[Exercise requirements]
A. According to the text about Jacqueline Kennedy's White House tour, why is her voice still on people's minds and on the airwaves?
B. From the text about Jacqueline Kennedy's White House tour, set down word for word the passage beginning with the words "Fifty years ago, in" and ending after the words "next Fishko Files.".

[Extracted text]

☆ ☆ ☆ ☆ ☆ ☆ ☆

Fifty years ago, in the simpler days of television, all three networks aired a tour of the White House led by First Lady Jacqueline Kennedy. As WNYC’s Sara Fishko tells us, a stunning number of Americans tuned in and took notice. Here is the next Fishko Files.

 

A clip from Jacqueline Kennedy's Tour of the White House.

 

 Publicity photo with Kennedy and CBS' Charles Collingwood.

 

 

To take a look at what other items First Ladies have added to the White House, read “50 Years of Decorating the White House” at WNYC Culture.

 

 

When JFK requested a re-take of his address at the end of The White House Tour, the CBS cameras were about to leave for the 13th annual Pillsbury Bake-Off in Ohio. The Pillsbury Bake-Off is a much-hyped, annual contest run by Pillsbury that started in 1949, and continues to be popular today. By the way, the grand prize-winning dessert in 1962 was Apple Pie '63 by Julia Smogor.

 

Much attention was paid to Jacqueline Kennedy’s distinct voice throughout the White House Tour broadcast.

The Tour

Vaughn Meader, comedian and JFK impersonator, made light of Jackie’s delivery in “The First Family” (1962), a comedic album lampooning The Kennedys and current events at the time.

With the release of Jacqueline Kennedy: Historic Conversations on Life with John F. Kennedy this past fall, Jackie’s voice is still on people’s minds, and on the airwaves.  

 

Voices of the First Ladies

We took a listen to the voices of Mamie (Eisenhower), Jackie (Kennedy) and Lady Bird (Johnson).

☆ ☆ ☆ ☆ ☆ ☆ ☆

[Extracted entries]
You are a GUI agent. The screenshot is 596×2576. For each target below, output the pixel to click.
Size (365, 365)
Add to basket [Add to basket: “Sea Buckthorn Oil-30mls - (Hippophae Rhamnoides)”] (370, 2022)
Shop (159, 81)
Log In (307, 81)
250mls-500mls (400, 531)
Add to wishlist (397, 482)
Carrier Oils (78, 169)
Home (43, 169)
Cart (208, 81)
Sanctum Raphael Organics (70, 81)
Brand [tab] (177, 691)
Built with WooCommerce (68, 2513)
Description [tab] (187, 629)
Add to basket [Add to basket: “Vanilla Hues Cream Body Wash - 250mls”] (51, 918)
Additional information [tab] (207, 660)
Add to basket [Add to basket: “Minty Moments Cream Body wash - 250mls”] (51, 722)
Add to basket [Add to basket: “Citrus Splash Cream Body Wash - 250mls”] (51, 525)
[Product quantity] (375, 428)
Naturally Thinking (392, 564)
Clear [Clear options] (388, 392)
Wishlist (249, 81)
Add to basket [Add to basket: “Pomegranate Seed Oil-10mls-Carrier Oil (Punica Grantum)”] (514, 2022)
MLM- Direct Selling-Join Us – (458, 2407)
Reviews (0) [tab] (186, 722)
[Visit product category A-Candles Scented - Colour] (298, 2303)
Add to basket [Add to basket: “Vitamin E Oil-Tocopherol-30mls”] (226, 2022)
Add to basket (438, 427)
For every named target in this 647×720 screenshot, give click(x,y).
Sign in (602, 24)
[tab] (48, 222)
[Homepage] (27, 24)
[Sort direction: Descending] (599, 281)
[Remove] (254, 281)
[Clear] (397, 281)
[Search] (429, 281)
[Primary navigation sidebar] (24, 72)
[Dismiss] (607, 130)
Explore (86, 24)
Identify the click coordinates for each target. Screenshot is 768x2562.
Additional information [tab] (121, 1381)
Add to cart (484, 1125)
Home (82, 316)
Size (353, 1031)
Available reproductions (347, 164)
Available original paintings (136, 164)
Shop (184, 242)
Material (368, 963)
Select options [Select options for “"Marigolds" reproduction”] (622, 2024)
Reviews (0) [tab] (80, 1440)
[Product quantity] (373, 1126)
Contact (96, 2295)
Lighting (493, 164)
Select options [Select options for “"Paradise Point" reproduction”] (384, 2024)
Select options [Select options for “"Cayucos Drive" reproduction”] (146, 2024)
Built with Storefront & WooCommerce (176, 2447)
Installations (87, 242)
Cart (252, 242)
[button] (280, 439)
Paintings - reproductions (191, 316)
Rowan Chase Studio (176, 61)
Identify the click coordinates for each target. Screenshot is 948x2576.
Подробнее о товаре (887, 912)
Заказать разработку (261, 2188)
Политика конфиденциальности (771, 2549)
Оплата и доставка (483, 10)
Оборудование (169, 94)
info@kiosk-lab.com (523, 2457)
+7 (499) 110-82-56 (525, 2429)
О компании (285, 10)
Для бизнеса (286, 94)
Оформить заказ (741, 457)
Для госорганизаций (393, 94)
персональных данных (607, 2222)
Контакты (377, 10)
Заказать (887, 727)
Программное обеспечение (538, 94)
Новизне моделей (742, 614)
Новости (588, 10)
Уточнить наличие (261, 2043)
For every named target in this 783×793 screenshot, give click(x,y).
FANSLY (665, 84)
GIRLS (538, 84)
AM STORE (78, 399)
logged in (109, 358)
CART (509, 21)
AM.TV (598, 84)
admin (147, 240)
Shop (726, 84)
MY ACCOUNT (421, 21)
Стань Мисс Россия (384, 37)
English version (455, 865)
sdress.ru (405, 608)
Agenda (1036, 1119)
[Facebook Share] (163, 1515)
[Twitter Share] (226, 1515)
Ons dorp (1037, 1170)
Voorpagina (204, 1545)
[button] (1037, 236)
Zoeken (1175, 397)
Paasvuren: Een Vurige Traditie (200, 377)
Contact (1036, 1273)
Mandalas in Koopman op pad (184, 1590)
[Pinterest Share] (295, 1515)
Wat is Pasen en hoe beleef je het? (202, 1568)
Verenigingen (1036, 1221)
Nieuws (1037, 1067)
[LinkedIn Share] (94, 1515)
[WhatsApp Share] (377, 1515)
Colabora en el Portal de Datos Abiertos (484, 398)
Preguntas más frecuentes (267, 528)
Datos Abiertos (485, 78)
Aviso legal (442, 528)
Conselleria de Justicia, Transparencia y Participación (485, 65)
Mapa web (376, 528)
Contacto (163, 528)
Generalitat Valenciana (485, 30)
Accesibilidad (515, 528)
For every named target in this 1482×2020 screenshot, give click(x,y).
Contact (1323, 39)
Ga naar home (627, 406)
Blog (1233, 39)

☆ ☆ ☆ ☆ ☆ ☆ ☆

[List of solutions]
A. Her voice is still on people's minds and on the airwaves because Jacqueline Kennedy: Historic Conversations on Life with John F. Kennedy was released this past fall.

B.
Fifty years ago, in the simpler days of television, all three networks aired a tour of the White House led by First Lady Jacqueline Kennedy. As WNYC’s Sara Fishko tells us, a stunning number of Americans tuned in and took notice. Here is the next Fishko Files.